A congenital condition where the child is born with a number of deformities of the joints. A severe case can have stiffness of the elbows, wrists, hips, knees, and feet. People with severe cases are often unable to walk. Clubfoot is a relatively common association. Ponseti treatment can be tried and is often partially successful.[4]

Amniotic Band Syndrome

The cause of amniotic band syndrome is not fully clear, but children with this condition are born with tight skin and soft tissue bands around their limbs, constricting blood and lymph flow and causing swelling. Some cases are associated with clubfoot although in the one illustrated here it is only mild. Treatment of the tight band often involves surgery. If there is a clubfoot associated, then Ponseti treatment should only be done with extreme care as blood supply to the foot can be affected and there is a risk of gangrene. These cases are best referred to a centre with surgical experience.[4]

Tibial Agenesis

Failure in the formation of the tibia. There is a spectrum of presentations from complete absence to a slightly short tibia. In this case there is only a very short tibia and the foot therefore adopts a varus deformity pointing to the midline. This is not a clubfoot deformity even though there is a similarity in the appearance. If there is doubt about the diagnosis, an X-ray should be taken. Treatment is very complicated and many surgeons recommend an amputation with below-knee prosthesis. There is little benefit in starting clubfoot treatment.[4]

Assessment

The underlying deformity of clubfoot can be most easily understood if it is divided into four components, whose first letters make up the Acronym CAVE. These components are: Cavus, Adductus, Varus, and Equinus. We will look at them in turn. Treatment will then address Cavus first, then Adductus, then Varus, and lastly Equinus. So the Acronym CAVE is useful both to describe the deformity and to outline the treatment.

Cavus

The picture below shows a medial view of the plastic model of a clubfoot. You can see that the arch of the foot is higher than normal. This is because the first metatarsal (blue line) is plantarflexed in relation to the calcaneum and hindfoot (red line).

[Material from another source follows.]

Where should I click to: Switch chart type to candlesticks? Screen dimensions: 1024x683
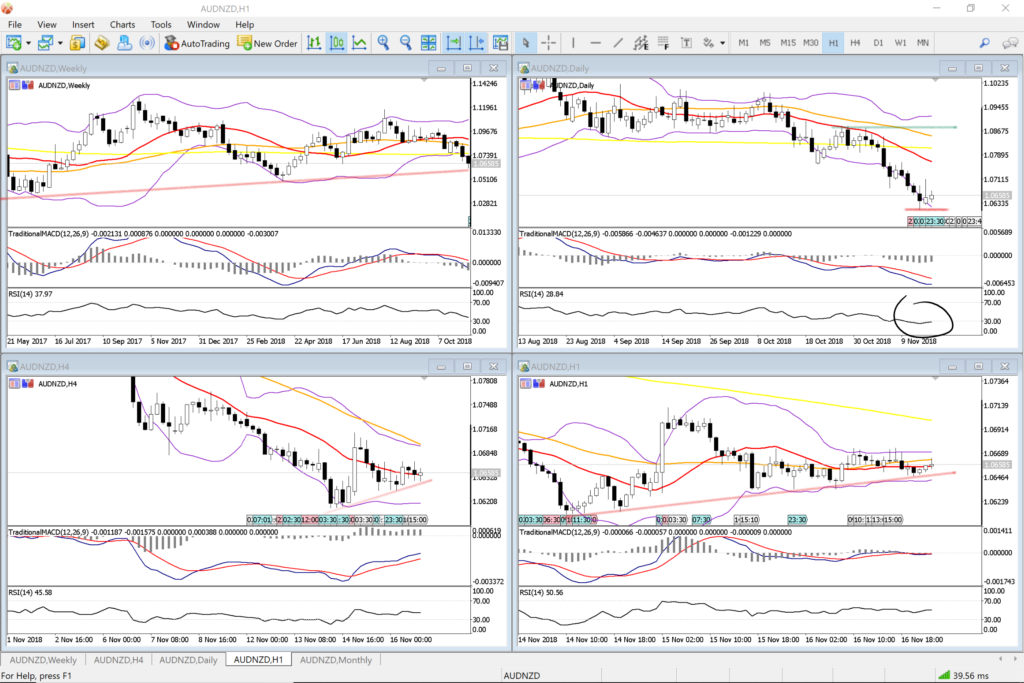(336, 43)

Remember: Correct Cavus First

Adductus

Adductus is movement towards the midline. In both the pictures above it can be seen that the forefoot is adducted towards the midline. This is the second part of the deformity of clubfoot.



Components of the Adductus

The pictures below show on the left a normal foot, in the middle a model of the clubfoot, and on the right a dissection of an infant’s clubfoot. In the two clubfoot pictures it can be seen that the navicular moves medially and starts to dislocate off the talus. The calcaneum also rotates medially under the talus as part of the adductus deformity.



Varus

Varus means movement towards the midline. The pictures above show that the heel in the clubfoot is in varus and angled towards the midline.



Equinus

Equinus means an increase in the plantarflexion of the foot. The picture below shows that the calcaneum (red line) is plantarflexed in relation to the tibia (blue line). This is the final part of the CAVE deformity and will be the last part to be corrected.

Severity

There is no agreed method of grading the severity of deformity, Pirani et al[5][6]devised a simple scoring system, the Pirani Score, based on six clinical signs of contracture that research has found to be both valid and reliable. Each is scored according to the following principle:

0 No Abnormality0.5 Moderate Abnormality1.0 Severe Abnormality

The six signs are separated into three related to the hindfoot (severity of the posterior crease, emptiness of the heel and rigidity of then equinus) and three related to the mid foot (curvature of the lateral border of the foot, severity of the medial crease and position of the lateral part of the head of the talus). Thus each foot can receive a Hindfoot Score between 0 to 3, a Midfoot Score between 0 to 3 and Total Score between 0 to 6.